Data under study.
============================================================

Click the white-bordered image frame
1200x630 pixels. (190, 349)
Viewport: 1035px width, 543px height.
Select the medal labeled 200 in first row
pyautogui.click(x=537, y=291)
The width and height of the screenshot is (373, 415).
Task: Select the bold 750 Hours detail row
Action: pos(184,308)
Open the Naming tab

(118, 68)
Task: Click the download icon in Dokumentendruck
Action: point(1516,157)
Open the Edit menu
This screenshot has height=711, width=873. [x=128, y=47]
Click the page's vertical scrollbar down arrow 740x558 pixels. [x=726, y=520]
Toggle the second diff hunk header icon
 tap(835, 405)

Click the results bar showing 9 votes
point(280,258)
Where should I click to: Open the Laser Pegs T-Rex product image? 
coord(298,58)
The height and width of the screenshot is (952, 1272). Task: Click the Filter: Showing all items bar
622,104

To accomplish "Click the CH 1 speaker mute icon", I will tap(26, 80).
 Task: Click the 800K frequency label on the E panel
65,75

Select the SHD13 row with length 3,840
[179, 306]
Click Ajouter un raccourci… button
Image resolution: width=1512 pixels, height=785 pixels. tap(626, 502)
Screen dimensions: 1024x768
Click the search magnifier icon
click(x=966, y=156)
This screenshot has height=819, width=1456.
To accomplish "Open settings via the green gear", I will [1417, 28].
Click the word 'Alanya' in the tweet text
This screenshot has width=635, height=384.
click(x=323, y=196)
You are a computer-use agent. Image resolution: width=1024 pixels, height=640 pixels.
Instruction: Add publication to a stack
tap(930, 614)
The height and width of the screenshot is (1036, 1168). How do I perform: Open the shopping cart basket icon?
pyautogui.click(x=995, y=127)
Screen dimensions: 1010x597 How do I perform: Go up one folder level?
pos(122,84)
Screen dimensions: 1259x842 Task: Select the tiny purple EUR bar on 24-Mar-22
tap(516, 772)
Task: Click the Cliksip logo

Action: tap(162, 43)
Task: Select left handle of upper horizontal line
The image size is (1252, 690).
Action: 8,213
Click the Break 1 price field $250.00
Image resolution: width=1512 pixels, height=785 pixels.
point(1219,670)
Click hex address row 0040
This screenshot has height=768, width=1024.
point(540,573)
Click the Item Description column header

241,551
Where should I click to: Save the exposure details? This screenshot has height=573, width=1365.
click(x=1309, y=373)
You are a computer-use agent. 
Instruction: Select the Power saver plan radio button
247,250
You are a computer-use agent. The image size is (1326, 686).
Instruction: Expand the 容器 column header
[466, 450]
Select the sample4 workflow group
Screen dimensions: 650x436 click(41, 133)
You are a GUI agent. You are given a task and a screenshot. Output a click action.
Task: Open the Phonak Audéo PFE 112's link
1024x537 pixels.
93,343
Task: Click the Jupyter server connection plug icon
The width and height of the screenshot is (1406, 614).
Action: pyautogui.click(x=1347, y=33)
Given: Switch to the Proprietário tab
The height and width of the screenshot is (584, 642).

============================================================

Reply with the lines from the one that contains "Given: Switch to the Proprietário tab" through the last line of the material above, copied exactly and nothing else.

Given: Switch to the Proprietário tab
The height and width of the screenshot is (584, 642).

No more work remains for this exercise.